Preview - Assassin's Creed : Brotherhood

Le gameplay détaillé

Si l'on est compétent, on s'affranchit tôt ou tard des besognes routinières du commun et on les regarde de haut tandis que l'on se consacre à des choses moins banales. Comme le découvre Ezio Auditore dans Assassin's Creed : Brotherhood, c'est le lot des meilleurs d'entre nous.

Néanmoins, et heureusement pour le joueur, Ezio est un assassin et, même si Assassin's Creed : Brotherhood attache une grande importance au recrutement, à la formation et au déploiement d'une bande de frères assassins, il ne répugne pas non plus à un peu de micro-gestion. Tout cela pour dire qu'Ezio aime toujours pratiquer l'escalade aux quatre coins des villes – Rome en l'occurrence, une ville qui fait trois fois la taille de la Florence du dernier jeu – et poignarder mortellement les gens tout en promenant un regard scrutateur de dessous son emblématique capuchon en forme de tête d'aigle.

Le recrutement s'effectue de plusieurs manières. L'une d'elles consiste à aider des citoyens rebelles en lutte contre les Borgia – les Templiers oppresseurs qui contrôlent la ville – en plongeant sur les gardes qui les menacent et en les massacrant. Dès qu'un rebelle est libéré, il s'agenouille et jure allégeance à Ezio.

Ezio peut diriger ses affidés à partir de pigeonniers, envoyant tel ou tel remplir des contrats tout autour du monde – par exemple, empoisonner la nourriture d'un moine allemand. Le jeu vous indique leurs chances de succès et, s'ils parviennent à revenir vivants une fois leur mission accomplie, ils gagnent de l'argent et des points d'expérience que vous pouvez investir dans leur progression. Par contre, si les chances de réussite sont trop faibles, ils peuvent mourir, même s'ils sont de niveau 10, ce qui signifie qu'il faudra recruter un remplaçant et repartir de zéro avec lui.
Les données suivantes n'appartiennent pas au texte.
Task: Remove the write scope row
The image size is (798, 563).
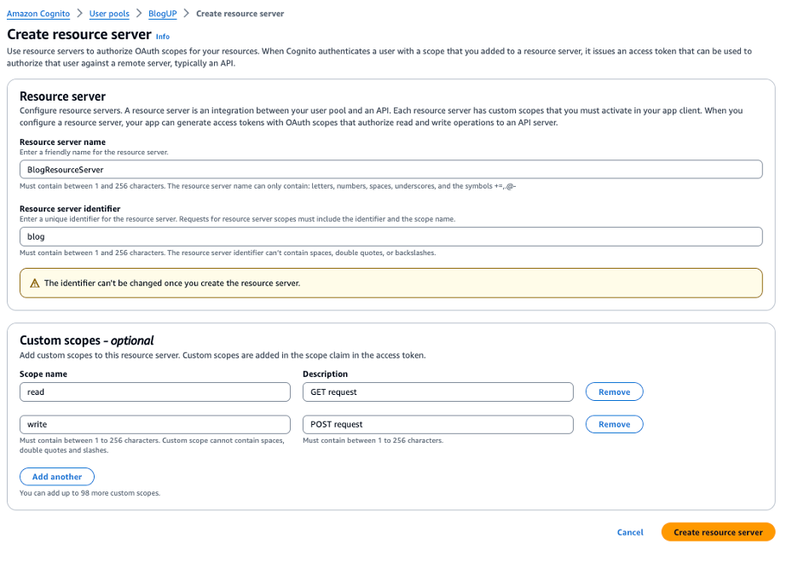Action: pos(614,424)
Plus vous avez de recrues, plus vous pouvez en déployer dans le gameplay. Dans la démo que l'on nous présente, Ezio se retrouve devant la vitrine d'un magasin à l'entrée condamnée par des planches et gardé par une paire de soldats des Borgia. Il siffle et les deux assassins, représentés par les deux segments sur sa barre d'assassin dans le coin supérieur gauche, apparaissent sur un toit à proximité. Ils marquent une pause et plongent ensuite sur les deux gardes pour les assassiner en leur sectionnant simultanément la gorge avec un poignard – le bruit caractéristique de leurs lames résonne quelques instants dans l'air.